Stepan Nesterov the answer to your question is "is there an easy way to do this" is "it depends on where your work is going". If you are just making it locally, then make the instance if it's not there using Andrew's hint. If you want it in FLT then it's a bit easier: just import FLT.Hacks.RightActionInstances and open scoped TensorProduct.RightActions to get the action of $A$ on $k'\otimes_kM$ and then use Andrew's suggestion. If you want to get it into mathlib then you either have to battle the diamond mafia, solve a hard problem (analogous to https://github.com/leanprover-community/mathlib4/issues/7152) or do something completely different like e.g. making a new kind of action map or something (again probably not feasible without solving a hard problem) or completely rethinking how actions work in mathlib. I am very unclear about how to proceed.

What I wanted to do is to prove that an absolutely irreducible representation of an abelian group is 1-dimensional. Then I thought then the right generality for this is you take a commutative k-algebra A, and say that an absolutely simple module (not sure if this is the standard terminology) is 1-dimensional. But then I ran into an issue that I don't know how to define this action of a base changed algebra on a base changed module.

Kevin Buzzard (Dec 16 2025 at 16:16):

Just do the base change on the other side?

Stepan Nesterov (Dec 16 2025 at 16:17):

Like this?

import mathlib

open scoped TensorProduct

variable {k A M : Type*} [CommRing k] [Ring A] [Algebra k A] [AddCommMonoid M]
    [Module A M] [Module k M] [IsScalarTower k A M]
variable {k' : Type*} [CommRing k'] [Algebra k k']

#synth Module (A ⊗[k] k') (M ⊗[k] k')

It still fails

Stepan Nesterov (Dec 16 2025 at 16:21):

But it's true that we do need this result (absolutely irreducible representation of an abelian group is 1-dimensional) in FLT, for example, for proving the main theorem in ModThree.lean. If someone were to try and PR this result into FLT, would you prefer that they do the 'module over the commutative algebra' version, which we don't need for FLT but it's morally correct, or just the group version?

Stepan Nesterov (Dec 16 2025 at 16:22):

Or if mathlib doesn't have a way of base changing modules, does it mean that I should just PR the group version in mathlib, and not worry about the generalization?

Andrew Yang (Dec 16 2025 at 16:28):

You could also do Module (A ⊗[k] k') ((A ⊗[k] k') ⊗[A] M) if you want to delay the problem to later but again I don't think it is unreasonable to add this as a local instance to mathlib via docs#TensorProduct.Algebra.module

Kevin Buzzard (Dec 16 2025 at 16:29):

It causes a diamond if $M=A\otimes_kk'$ right? (even if it's this way around)
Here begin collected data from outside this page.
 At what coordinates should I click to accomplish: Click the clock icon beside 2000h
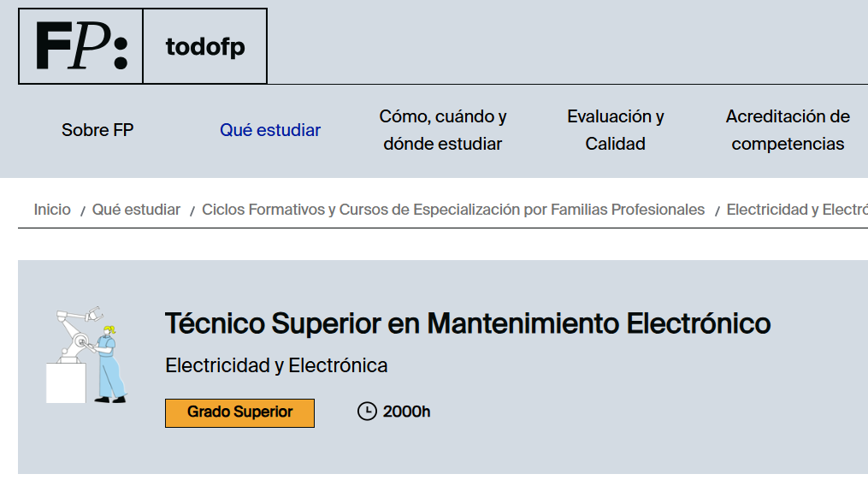click(366, 412)
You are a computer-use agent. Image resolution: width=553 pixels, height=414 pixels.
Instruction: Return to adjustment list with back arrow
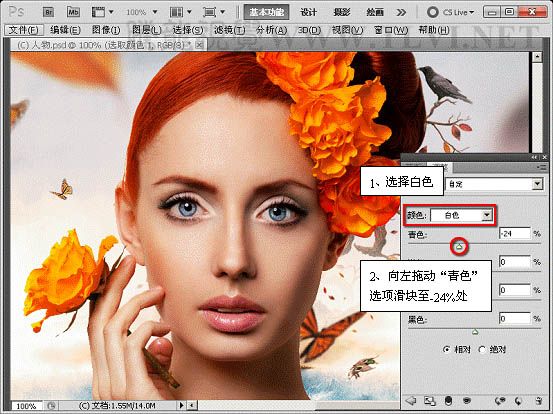411,401
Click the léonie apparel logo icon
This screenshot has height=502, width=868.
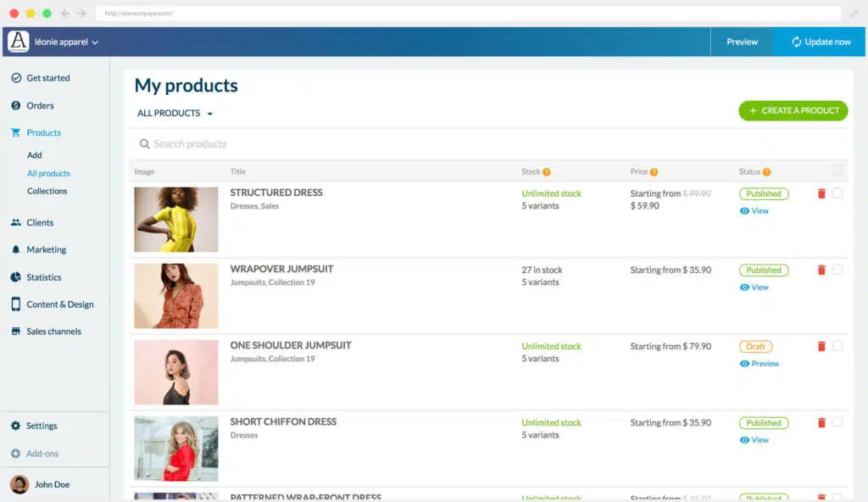[x=19, y=42]
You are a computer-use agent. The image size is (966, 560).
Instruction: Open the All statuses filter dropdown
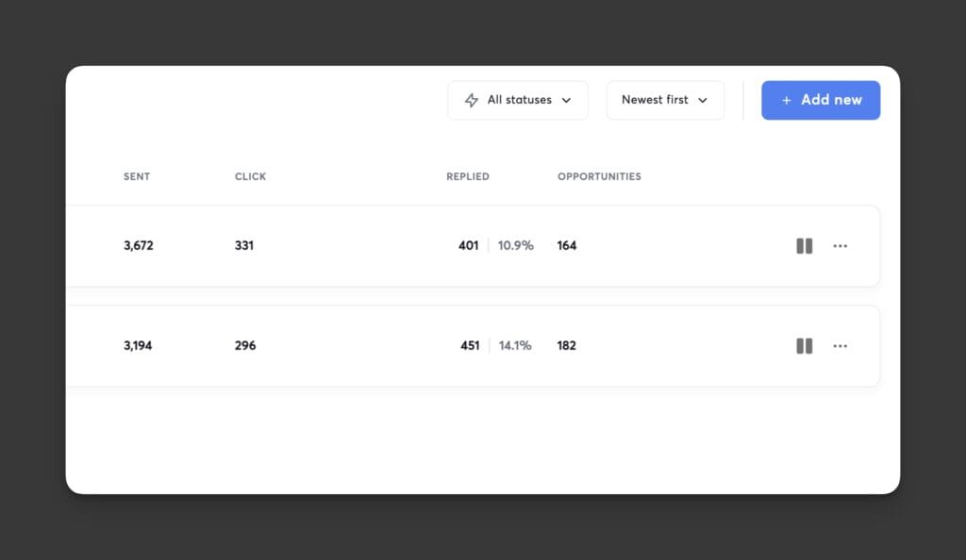[518, 100]
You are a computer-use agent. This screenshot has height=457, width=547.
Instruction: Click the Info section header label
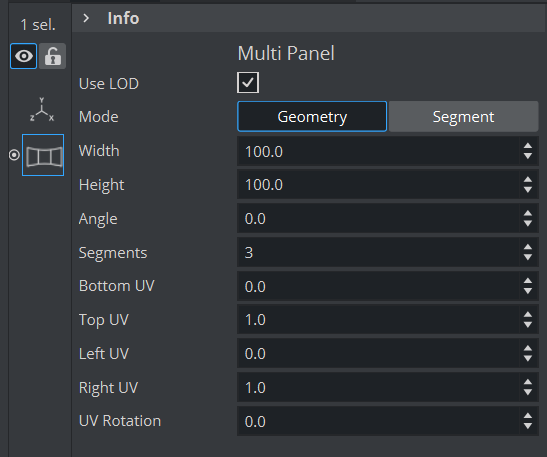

Andrew Yang (Dec 16 2025 at 16:30):

Module (A ⊗[k] k') ((A ⊗[k] k') ⊗[A] M) should be unambiguous.
But Module (A ⊗[k] k') (M ⊗[k] k') indeed clashes with other instances so it should be scoped/local.

Kevin Buzzard (Dec 16 2025 at 16:47):

I feel like we have a big problem to solve here but for FLT if you can get away with the group version then that'll do for now!

Aaron Liu (Dec 16 2025 at 20:09):

Kevin Buzzard said:

I definitely want to allow linear maps $k'\otimes_kk'\to M$ where $M$ is a left $k'$ -module and $k'\otimes_kk'$ has the right action of $k'$ . Why? Because if we can't do arbitrary things then mathematicians are going to say "it's broken".

We also don't have a way to directly do a group homomorphism from a multiplicative group to an additive group, you have to make the multiplicative group additive or make the additive group multiplicative. I think we can try a similar thing.

Aaron Liu (Dec 16 2025 at 20:16):

Kevin Buzzard said:

And what about $k'^{op}\times_kk'$ etc?

What about it?

Kevin Buzzard (Dec 16 2025 at 21:51):

Aaron Liu said:

I think we can try a similar thing.

Kevin Buzzard said:

def ActingOnTheRightOfTensorProducts (R : Type*) [CommRing R] := R?

:point_up: ?

Aaron Liu (Dec 16 2025 at 21:53):

no, I mean add a thing that swaps the left and right actions in general

Aaron Liu (Dec 16 2025 at 21:53):

not just specifically for tensor products

Aaron Liu (Dec 16 2025 at 21:54):

but I guess if you only need it on tensor products for now then that's fine too

Antoine Chambert-Loir (Dec 17 2025 at 07:45):

Note that one might genuinely wish to compare actions of the same object A on the same object B. The proof of the Skolem-Noether theorem works like this.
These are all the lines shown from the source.